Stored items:
↓↓↓

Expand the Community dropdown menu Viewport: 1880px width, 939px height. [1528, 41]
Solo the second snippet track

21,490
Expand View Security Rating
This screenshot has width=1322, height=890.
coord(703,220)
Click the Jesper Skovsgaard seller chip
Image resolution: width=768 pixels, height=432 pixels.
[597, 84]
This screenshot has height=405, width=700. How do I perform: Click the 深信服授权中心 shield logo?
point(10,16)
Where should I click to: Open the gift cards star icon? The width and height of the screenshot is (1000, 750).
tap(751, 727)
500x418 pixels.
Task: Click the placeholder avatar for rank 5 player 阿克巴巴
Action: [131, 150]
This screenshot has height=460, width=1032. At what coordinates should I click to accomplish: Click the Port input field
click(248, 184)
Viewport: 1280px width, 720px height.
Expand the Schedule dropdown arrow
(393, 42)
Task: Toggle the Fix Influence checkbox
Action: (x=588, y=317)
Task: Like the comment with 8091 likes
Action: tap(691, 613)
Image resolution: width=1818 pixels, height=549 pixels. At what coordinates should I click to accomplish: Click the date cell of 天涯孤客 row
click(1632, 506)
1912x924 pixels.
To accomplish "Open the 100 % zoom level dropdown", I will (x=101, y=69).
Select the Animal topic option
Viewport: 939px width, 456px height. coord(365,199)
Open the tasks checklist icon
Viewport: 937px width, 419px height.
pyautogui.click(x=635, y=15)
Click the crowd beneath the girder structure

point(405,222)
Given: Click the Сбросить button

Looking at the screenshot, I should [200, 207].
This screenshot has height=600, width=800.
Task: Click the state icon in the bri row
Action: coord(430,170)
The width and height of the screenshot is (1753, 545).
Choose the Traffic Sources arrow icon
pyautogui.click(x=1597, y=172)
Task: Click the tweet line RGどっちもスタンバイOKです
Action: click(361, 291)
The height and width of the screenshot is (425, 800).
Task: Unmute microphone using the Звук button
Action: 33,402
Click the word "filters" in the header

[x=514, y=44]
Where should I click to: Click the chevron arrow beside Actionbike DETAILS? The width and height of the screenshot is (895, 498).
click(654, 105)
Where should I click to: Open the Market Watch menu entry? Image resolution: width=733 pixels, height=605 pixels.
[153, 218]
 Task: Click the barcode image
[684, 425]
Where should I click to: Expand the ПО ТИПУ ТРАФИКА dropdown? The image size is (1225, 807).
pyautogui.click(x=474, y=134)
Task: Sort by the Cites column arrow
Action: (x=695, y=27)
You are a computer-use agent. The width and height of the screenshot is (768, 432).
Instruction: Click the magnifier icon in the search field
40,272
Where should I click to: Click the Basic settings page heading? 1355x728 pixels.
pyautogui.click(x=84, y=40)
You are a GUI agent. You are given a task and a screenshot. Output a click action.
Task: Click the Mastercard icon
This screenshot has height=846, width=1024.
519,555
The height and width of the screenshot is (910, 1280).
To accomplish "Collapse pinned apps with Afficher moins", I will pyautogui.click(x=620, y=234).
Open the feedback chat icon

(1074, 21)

↑↑↑

* **Brief**
From the data above, copy each line where the string "agent" appears.

* **Output of the task**
You are a computer-use agent. The width and height of the screenshot is (768, 432).
You are a GUI agent. You are given a task and a screenshot. Output a click action.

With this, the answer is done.